WORK REQUIRED → Only the lines from the one containing "This screenshot has width=800, height=461." to the end of the data are wanted; print them exactly as they appear.

DATASET RECORDS →
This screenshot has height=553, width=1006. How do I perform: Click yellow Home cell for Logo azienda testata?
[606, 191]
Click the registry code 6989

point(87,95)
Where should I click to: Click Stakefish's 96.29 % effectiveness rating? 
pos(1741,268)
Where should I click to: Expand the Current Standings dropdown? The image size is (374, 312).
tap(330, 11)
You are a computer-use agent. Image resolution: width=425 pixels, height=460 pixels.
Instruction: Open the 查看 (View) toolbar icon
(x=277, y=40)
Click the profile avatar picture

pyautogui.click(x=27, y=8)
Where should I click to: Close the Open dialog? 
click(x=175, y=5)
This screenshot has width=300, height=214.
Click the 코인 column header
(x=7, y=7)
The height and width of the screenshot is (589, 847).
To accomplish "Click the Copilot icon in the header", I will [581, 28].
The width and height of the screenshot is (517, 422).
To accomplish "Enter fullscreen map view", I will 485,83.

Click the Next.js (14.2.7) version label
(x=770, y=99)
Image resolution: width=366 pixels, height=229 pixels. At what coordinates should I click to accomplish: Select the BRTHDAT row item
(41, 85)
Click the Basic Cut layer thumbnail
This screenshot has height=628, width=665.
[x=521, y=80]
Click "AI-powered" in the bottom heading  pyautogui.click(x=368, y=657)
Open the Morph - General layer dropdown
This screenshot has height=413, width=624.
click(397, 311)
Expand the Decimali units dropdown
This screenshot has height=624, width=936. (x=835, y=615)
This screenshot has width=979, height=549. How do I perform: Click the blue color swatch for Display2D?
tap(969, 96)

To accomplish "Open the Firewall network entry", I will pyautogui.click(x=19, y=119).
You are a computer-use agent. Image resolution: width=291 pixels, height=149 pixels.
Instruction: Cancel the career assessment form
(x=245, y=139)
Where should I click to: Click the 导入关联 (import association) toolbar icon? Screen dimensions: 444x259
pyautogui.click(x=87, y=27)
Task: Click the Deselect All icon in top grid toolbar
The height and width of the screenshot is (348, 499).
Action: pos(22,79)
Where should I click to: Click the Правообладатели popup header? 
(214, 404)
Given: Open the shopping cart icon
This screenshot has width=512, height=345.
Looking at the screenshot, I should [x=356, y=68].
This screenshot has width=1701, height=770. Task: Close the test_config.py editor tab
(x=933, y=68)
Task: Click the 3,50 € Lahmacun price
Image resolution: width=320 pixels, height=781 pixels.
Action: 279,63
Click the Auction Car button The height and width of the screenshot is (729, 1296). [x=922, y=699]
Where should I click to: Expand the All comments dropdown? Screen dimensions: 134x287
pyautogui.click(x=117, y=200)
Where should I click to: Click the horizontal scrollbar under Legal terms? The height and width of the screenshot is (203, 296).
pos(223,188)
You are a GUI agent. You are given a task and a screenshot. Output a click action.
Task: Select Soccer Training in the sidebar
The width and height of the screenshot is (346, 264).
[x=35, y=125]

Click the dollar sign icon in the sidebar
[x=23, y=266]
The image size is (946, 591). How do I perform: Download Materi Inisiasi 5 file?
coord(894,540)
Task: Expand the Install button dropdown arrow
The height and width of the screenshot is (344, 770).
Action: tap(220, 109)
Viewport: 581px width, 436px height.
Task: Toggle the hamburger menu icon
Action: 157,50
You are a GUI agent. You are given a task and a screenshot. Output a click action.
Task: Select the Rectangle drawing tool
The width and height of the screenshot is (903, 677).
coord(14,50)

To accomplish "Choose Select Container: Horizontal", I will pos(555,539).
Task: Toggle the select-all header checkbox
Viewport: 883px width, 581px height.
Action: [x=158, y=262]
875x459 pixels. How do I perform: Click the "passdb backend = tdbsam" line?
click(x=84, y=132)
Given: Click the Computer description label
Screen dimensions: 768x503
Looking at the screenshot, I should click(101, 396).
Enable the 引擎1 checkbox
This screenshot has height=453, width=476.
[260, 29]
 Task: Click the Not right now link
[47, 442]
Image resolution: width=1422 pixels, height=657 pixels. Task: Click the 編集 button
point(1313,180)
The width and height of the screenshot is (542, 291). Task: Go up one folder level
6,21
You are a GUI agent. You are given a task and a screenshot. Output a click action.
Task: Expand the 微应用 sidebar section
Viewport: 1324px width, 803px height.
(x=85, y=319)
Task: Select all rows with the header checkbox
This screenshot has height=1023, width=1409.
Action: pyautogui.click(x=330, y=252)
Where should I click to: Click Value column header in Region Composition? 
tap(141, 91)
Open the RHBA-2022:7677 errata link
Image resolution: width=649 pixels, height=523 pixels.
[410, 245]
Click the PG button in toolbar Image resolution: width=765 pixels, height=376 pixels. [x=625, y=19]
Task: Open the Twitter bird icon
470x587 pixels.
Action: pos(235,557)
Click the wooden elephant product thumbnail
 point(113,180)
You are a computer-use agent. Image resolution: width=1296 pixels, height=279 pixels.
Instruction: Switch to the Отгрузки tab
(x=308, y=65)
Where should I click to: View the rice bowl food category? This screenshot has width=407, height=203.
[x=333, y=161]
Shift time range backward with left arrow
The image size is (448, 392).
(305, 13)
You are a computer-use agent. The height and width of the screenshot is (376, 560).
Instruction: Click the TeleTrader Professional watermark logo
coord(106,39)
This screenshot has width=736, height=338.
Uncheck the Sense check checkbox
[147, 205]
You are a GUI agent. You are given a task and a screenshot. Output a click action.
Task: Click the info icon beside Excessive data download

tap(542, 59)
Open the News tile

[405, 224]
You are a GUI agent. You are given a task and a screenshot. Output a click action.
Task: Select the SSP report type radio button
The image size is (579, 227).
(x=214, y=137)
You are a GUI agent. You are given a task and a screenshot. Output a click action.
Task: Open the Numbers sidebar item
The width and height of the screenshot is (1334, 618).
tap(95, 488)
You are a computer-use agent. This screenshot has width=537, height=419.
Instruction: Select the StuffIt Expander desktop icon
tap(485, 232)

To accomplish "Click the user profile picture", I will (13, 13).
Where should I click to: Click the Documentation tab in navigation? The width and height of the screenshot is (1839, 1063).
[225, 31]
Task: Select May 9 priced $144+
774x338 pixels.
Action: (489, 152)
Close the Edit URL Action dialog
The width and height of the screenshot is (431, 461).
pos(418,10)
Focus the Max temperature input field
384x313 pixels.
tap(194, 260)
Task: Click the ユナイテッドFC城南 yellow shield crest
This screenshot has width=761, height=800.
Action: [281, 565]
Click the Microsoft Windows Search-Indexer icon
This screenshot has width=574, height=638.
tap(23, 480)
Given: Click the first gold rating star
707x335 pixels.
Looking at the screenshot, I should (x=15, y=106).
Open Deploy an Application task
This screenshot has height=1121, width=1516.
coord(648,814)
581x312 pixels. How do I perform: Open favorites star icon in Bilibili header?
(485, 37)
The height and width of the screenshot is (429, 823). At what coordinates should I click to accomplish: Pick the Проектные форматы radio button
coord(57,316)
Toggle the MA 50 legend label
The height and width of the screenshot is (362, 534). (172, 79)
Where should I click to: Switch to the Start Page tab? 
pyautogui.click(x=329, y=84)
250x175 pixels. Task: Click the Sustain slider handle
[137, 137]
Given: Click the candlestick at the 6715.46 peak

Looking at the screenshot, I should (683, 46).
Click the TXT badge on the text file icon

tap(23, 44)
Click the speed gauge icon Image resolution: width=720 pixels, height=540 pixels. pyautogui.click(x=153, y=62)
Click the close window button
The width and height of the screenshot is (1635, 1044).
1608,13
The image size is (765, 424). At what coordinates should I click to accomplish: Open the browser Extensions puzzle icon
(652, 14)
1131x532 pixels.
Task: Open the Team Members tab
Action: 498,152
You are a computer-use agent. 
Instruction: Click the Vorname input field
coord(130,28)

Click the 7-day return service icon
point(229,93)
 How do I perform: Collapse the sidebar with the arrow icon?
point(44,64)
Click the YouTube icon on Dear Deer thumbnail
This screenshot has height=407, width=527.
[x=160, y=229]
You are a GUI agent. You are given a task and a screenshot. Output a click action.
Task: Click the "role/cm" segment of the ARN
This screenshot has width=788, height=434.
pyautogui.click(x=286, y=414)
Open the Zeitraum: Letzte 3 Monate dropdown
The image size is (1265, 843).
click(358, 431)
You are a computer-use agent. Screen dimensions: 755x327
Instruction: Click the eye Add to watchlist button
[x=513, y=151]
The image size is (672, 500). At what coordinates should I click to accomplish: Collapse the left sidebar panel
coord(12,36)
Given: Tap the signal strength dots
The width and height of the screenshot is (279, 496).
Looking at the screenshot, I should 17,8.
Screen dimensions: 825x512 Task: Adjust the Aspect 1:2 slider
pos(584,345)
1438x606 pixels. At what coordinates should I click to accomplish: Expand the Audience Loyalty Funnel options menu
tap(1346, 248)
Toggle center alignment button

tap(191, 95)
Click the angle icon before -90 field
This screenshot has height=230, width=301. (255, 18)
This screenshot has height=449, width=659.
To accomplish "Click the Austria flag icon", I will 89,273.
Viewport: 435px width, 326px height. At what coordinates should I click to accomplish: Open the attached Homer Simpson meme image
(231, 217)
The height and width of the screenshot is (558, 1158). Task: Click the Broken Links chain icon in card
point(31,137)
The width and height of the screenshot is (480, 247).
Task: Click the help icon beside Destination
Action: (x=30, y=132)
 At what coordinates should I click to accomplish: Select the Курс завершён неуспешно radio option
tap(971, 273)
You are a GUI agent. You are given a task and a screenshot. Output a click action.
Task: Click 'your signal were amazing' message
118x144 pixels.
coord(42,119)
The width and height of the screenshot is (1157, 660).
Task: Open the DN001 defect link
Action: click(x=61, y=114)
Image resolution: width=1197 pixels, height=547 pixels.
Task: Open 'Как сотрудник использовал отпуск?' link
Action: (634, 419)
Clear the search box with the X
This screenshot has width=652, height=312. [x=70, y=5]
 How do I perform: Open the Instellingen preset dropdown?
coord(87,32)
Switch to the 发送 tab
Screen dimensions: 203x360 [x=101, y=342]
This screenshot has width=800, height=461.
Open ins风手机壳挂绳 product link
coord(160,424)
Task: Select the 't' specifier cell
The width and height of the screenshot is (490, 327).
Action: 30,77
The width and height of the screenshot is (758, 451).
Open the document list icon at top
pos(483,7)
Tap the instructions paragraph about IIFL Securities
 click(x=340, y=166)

ANSWER TO THIS PROBLEM →
This screenshot has width=800, height=461.
Open ins风手机壳挂绳 product link
coord(160,424)
Task: Select the 't' specifier cell
The width and height of the screenshot is (490, 327).
Action: 30,77
The width and height of the screenshot is (758, 451).
Open the document list icon at top
pos(483,7)
Tap the instructions paragraph about IIFL Securities
 click(x=340, y=166)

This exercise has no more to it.